**Exercise directions**
Can you quote the records below in full, word for word?

**Dataset**
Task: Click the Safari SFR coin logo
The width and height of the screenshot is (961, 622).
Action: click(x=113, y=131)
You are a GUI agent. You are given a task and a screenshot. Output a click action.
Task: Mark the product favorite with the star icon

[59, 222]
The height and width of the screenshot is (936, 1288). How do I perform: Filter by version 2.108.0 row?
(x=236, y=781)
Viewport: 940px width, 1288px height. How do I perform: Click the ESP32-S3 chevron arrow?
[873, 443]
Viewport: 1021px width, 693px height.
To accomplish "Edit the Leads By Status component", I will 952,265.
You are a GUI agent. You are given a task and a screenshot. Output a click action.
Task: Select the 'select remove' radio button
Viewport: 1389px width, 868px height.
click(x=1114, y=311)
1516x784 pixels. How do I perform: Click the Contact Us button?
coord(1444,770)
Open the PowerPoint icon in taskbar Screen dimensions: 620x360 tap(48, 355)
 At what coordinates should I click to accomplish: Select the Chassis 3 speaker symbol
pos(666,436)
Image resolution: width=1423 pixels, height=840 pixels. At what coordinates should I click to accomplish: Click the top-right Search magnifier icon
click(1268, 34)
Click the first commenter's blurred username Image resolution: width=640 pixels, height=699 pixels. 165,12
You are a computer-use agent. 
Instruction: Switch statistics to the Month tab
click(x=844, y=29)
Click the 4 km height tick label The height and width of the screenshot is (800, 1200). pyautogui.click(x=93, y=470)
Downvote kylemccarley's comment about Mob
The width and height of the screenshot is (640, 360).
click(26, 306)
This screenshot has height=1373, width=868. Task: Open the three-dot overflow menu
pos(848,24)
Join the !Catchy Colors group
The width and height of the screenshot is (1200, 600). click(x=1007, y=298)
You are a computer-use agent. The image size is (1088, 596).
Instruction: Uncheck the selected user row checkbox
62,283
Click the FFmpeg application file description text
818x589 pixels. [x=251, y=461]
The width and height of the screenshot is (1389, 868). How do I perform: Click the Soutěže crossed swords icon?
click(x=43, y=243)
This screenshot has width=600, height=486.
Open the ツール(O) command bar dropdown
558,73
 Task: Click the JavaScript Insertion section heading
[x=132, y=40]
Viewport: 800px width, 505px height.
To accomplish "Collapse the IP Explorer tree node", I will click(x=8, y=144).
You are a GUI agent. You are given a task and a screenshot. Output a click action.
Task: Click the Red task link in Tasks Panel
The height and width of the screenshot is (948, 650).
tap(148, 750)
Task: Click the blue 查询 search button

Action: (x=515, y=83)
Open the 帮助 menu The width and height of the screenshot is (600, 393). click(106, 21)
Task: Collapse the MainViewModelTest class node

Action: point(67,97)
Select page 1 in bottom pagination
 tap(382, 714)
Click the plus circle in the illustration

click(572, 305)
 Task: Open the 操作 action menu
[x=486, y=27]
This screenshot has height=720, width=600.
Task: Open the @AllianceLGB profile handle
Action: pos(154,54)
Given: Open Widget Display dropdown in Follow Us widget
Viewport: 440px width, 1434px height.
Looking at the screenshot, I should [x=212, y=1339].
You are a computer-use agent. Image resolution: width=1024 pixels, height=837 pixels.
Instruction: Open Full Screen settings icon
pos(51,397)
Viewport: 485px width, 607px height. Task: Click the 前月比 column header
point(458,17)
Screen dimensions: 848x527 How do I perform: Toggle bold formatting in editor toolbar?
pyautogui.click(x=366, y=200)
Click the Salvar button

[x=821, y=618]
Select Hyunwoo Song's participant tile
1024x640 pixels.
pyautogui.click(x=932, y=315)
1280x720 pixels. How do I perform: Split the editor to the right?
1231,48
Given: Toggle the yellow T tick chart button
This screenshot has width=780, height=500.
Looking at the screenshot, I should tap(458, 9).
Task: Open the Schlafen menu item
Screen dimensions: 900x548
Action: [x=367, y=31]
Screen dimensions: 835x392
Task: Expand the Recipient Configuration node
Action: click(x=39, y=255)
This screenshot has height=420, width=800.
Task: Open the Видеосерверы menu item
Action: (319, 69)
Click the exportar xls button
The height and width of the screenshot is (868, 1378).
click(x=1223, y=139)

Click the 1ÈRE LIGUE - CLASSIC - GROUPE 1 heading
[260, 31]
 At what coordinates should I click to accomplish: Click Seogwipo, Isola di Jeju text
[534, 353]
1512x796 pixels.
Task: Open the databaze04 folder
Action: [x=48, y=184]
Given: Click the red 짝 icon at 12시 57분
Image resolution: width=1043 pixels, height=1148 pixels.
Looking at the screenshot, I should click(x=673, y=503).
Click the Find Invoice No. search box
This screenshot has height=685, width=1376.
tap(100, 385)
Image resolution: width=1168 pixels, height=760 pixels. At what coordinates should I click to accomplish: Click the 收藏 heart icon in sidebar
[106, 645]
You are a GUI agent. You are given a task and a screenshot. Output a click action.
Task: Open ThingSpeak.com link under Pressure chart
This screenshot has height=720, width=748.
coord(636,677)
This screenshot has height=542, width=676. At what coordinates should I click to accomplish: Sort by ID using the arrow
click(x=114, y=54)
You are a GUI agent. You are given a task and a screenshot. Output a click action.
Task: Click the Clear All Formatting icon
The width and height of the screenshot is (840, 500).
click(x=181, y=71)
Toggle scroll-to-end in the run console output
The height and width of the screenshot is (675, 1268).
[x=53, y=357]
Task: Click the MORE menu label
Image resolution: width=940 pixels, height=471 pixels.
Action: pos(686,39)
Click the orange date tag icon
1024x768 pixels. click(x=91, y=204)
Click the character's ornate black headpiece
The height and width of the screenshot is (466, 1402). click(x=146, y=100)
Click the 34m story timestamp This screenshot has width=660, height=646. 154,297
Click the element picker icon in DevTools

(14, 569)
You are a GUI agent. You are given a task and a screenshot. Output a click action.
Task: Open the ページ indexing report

**Written response**
Task: Click the Safari SFR coin logo
The width and height of the screenshot is (961, 622).
Action: click(x=113, y=131)
You are a GUI agent. You are given a task and a screenshot. Output a click action.
Task: Mark the product favorite with the star icon

[59, 222]
The height and width of the screenshot is (936, 1288). How do I perform: Filter by version 2.108.0 row?
(x=236, y=781)
Viewport: 940px width, 1288px height. How do I perform: Click the ESP32-S3 chevron arrow?
[873, 443]
Viewport: 1021px width, 693px height.
To accomplish "Edit the Leads By Status component", I will 952,265.
You are a GUI agent. You are given a task and a screenshot. Output a click action.
Task: Select the 'select remove' radio button
Viewport: 1389px width, 868px height.
click(x=1114, y=311)
1516x784 pixels. How do I perform: Click the Contact Us button?
coord(1444,770)
Open the PowerPoint icon in taskbar Screen dimensions: 620x360 tap(48, 355)
 At what coordinates should I click to accomplish: Select the Chassis 3 speaker symbol
pos(666,436)
Image resolution: width=1423 pixels, height=840 pixels. At what coordinates should I click to accomplish: Click the top-right Search magnifier icon
click(1268, 34)
Click the first commenter's blurred username Image resolution: width=640 pixels, height=699 pixels. 165,12
You are a computer-use agent. 
Instruction: Switch statistics to the Month tab
click(x=844, y=29)
Click the 4 km height tick label The height and width of the screenshot is (800, 1200). pyautogui.click(x=93, y=470)
Downvote kylemccarley's comment about Mob
The width and height of the screenshot is (640, 360).
click(26, 306)
This screenshot has height=1373, width=868. Task: Open the three-dot overflow menu
pos(848,24)
Join the !Catchy Colors group
The width and height of the screenshot is (1200, 600). click(x=1007, y=298)
You are a computer-use agent. The image size is (1088, 596).
Instruction: Uncheck the selected user row checkbox
62,283
Click the FFmpeg application file description text
818x589 pixels. [x=251, y=461]
The width and height of the screenshot is (1389, 868). How do I perform: Click the Soutěže crossed swords icon?
click(x=43, y=243)
This screenshot has width=600, height=486.
Open the ツール(O) command bar dropdown
558,73
 Task: Click the JavaScript Insertion section heading
[x=132, y=40]
Viewport: 800px width, 505px height.
To accomplish "Collapse the IP Explorer tree node", I will click(x=8, y=144).
You are a GUI agent. You are given a task and a screenshot. Output a click action.
Task: Click the Red task link in Tasks Panel
The height and width of the screenshot is (948, 650).
tap(148, 750)
Task: Click the blue 查询 search button

Action: (x=515, y=83)
Open the 帮助 menu The width and height of the screenshot is (600, 393). click(106, 21)
Task: Collapse the MainViewModelTest class node

Action: point(67,97)
Select page 1 in bottom pagination
 tap(382, 714)
Click the plus circle in the illustration

click(572, 305)
 Task: Open the 操作 action menu
[x=486, y=27]
This screenshot has height=720, width=600.
Task: Open the @AllianceLGB profile handle
Action: pos(154,54)
Given: Open Widget Display dropdown in Follow Us widget
Viewport: 440px width, 1434px height.
Looking at the screenshot, I should [x=212, y=1339].
You are a computer-use agent. Image resolution: width=1024 pixels, height=837 pixels.
Instruction: Open Full Screen settings icon
pos(51,397)
Viewport: 485px width, 607px height. Task: Click the 前月比 column header
point(458,17)
Screen dimensions: 848x527 How do I perform: Toggle bold formatting in editor toolbar?
pyautogui.click(x=366, y=200)
Click the Salvar button

[x=821, y=618]
Select Hyunwoo Song's participant tile
1024x640 pixels.
pyautogui.click(x=932, y=315)
1280x720 pixels. How do I perform: Split the editor to the right?
1231,48
Given: Toggle the yellow T tick chart button
This screenshot has width=780, height=500.
Looking at the screenshot, I should tap(458, 9).
Task: Open the Schlafen menu item
Screen dimensions: 900x548
Action: [x=367, y=31]
Screen dimensions: 835x392
Task: Expand the Recipient Configuration node
Action: click(x=39, y=255)
This screenshot has height=420, width=800.
Task: Open the Видеосерверы menu item
Action: (319, 69)
Click the exportar xls button
The height and width of the screenshot is (868, 1378).
click(x=1223, y=139)

Click the 1ÈRE LIGUE - CLASSIC - GROUPE 1 heading
[260, 31]
 At what coordinates should I click to accomplish: Click Seogwipo, Isola di Jeju text
[534, 353]
1512x796 pixels.
Task: Open the databaze04 folder
Action: [x=48, y=184]
Given: Click the red 짝 icon at 12시 57분
Image resolution: width=1043 pixels, height=1148 pixels.
Looking at the screenshot, I should click(x=673, y=503).
Click the Find Invoice No. search box
This screenshot has height=685, width=1376.
tap(100, 385)
Image resolution: width=1168 pixels, height=760 pixels. At what coordinates should I click to accomplish: Click the 收藏 heart icon in sidebar
[106, 645]
You are a GUI agent. You are given a task and a screenshot. Output a click action.
Task: Open ThingSpeak.com link under Pressure chart
This screenshot has height=720, width=748.
coord(636,677)
This screenshot has height=542, width=676. At what coordinates should I click to accomplish: Sort by ID using the arrow
click(x=114, y=54)
You are a GUI agent. You are given a task and a screenshot. Output a click action.
Task: Click the Clear All Formatting icon
The width and height of the screenshot is (840, 500).
click(x=181, y=71)
Toggle scroll-to-end in the run console output
The height and width of the screenshot is (675, 1268).
[x=53, y=357]
Task: Click the MORE menu label
Image resolution: width=940 pixels, height=471 pixels.
Action: pos(686,39)
Click the orange date tag icon
1024x768 pixels. click(x=91, y=204)
Click the character's ornate black headpiece
The height and width of the screenshot is (466, 1402). click(x=146, y=100)
Click the 34m story timestamp This screenshot has width=660, height=646. 154,297
Click the element picker icon in DevTools

(14, 569)
You are a GUI agent. You are given a task and a screenshot. Output a click action.
Task: Open the ページ indexing report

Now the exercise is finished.